O atraso em projetos de gás no Brasil - ao mesmo tempo em que houve estímulo ao consumo - obrigou o País a aceitar as novas condições de produção.
O CONTRATO
O presidente da Petrobrás Bolívia, José Fernando Freitas, rechaçou a avaliação de que a companhia se converteu desde ontem numa mera prestadora de serviço na atividade de Exploração e Produção (E&P) de petróleo e gás. Segundo ele, a companhia assinou um contrato de operação, mas com feições de um contrato de produção compartilhada, como o que a Petrobras tem em Angola.
Depois de avalizado pelo Congresso, a empresa brasileira passará a pagar 50% de imposto e não 82% diretos, como o previsto a partir de maio, com o decreto. A outra metade será dividida da seguinte forma: a Petrobras receberá os valores relativos ao custo de produção e a amortização de investimentos. A sobra (ou o lucro) será dividida entre a Petrobrás e a YPFB.
Mas essa parcela de margem não foi informada. A alegação de Freitas é de que o porcentual de lucro dependerá da produtividade dos campos e dos investimentos. “Portanto, esse será variável ao longo do tempo. Quando a Petrobras investir mais e produzir mais, receberá um valor maior. Se ocorrer o contrário, receberá menos”, disse Freitas.
O presidente da Petrobras Bolívia disse que esse será um modelo “mais próximo de um contrato de produção compartilhada. Portanto, aquela situação de um contrato puro de prestação de serviço não se traduz na prática.” Segundo ele, num contrato de prestação de serviço “a empresa não participa nem das vantagens nem das desvantagens do negócio. Este não é o caso.”
O monopólio da comercialização passa para as mãos da YPFB, que transfere a responsabilidade de cumprimento desse contrato para as petroleiras.
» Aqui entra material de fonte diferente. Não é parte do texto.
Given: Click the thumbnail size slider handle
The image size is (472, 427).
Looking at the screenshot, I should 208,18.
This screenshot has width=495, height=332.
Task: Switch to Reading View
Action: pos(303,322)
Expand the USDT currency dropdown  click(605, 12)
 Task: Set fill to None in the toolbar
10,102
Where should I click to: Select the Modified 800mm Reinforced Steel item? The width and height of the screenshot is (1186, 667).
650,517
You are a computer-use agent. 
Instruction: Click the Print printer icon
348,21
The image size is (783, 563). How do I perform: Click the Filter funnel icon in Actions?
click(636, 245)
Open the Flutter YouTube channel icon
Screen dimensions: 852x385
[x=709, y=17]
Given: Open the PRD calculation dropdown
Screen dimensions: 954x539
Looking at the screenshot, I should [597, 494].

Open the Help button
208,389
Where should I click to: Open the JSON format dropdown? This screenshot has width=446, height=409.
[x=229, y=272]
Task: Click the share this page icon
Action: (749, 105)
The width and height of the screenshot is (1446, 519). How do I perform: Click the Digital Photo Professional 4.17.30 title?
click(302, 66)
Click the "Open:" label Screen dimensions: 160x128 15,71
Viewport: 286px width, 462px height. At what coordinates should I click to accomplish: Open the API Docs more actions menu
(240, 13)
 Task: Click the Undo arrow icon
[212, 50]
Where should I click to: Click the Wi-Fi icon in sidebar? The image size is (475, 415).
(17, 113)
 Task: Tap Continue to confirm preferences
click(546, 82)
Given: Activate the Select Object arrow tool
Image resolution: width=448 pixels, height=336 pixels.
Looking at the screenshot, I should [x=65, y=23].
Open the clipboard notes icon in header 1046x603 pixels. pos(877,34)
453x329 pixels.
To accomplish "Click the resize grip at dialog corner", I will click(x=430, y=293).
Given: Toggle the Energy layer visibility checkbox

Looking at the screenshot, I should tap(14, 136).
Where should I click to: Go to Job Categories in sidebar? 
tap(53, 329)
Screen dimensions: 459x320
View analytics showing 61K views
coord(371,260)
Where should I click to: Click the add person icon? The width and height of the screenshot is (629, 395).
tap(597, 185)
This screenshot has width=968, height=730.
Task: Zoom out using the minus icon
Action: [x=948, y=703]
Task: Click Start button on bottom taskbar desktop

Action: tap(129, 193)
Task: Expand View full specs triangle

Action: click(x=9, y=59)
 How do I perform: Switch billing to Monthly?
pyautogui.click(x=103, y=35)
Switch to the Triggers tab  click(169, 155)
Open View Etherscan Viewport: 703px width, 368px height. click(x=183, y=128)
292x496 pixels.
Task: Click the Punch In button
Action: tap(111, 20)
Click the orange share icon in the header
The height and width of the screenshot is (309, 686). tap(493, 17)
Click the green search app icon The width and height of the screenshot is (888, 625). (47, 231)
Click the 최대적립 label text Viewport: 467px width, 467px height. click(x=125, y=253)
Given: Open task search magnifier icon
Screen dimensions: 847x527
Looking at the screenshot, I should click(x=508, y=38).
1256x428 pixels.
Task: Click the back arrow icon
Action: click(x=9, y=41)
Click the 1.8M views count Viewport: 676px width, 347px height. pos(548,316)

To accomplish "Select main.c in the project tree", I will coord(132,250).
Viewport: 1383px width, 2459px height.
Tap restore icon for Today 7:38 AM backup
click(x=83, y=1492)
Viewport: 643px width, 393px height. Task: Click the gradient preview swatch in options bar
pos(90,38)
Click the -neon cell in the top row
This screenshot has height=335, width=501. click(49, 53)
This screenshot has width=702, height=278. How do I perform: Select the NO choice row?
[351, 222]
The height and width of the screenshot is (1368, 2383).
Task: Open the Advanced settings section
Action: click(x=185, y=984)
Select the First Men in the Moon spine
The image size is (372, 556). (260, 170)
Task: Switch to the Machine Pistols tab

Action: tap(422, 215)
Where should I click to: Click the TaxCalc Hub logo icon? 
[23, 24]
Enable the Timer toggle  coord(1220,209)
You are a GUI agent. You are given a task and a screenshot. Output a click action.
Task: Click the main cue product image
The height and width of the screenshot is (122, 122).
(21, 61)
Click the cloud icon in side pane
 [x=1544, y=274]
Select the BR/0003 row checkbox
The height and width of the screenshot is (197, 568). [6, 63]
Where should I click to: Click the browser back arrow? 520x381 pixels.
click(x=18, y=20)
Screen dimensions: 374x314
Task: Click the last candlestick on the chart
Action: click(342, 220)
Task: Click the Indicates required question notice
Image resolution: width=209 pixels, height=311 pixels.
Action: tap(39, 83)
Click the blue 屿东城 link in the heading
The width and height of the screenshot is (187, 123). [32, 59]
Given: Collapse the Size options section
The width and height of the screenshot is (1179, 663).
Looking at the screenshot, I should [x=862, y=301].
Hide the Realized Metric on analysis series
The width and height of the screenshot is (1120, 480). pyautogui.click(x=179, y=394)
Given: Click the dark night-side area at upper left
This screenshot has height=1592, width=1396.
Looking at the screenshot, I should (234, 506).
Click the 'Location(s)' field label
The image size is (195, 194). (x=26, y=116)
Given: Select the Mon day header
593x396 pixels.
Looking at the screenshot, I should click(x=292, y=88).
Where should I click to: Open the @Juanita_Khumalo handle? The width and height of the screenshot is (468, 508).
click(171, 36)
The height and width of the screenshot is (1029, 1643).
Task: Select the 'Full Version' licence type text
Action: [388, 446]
Freitas disse que a gestão do contrato se tornou muito mais complexa, diferente do que ocorria antes da nacionalização.
As mudanças por enquanto atingem apenas a área de Exploração e Produção (e não envolvem as refinarias) e podem não alterar o faturamento da Petrobras Bolívia de US$ 1,2 bilhão por ano. Essa cifra poderá cair, caso a Petrobras venda as refinarias. O nível de rentabilidade da operação também continua adequado, mas será menor do que aqueles obtidos antes da nacionalização.
Adriano Pires, diretor do Centro Brasileiro de Infra-Estrutura (CBIE), afirmou que a assinatura do contrato no último momento mostrou como o Brasil conduziu mal a crise com a Bolívia.
“Ninguém assina um contrato desse tipo na última hora. Essa simpatia ideológica do governo brasileiro com a Bolívia não permitiu a frieza necessária para uma negociação melhor”, afirmou. Segundo ele, por tudo isso, a Petrobras não tinha outra alternativa.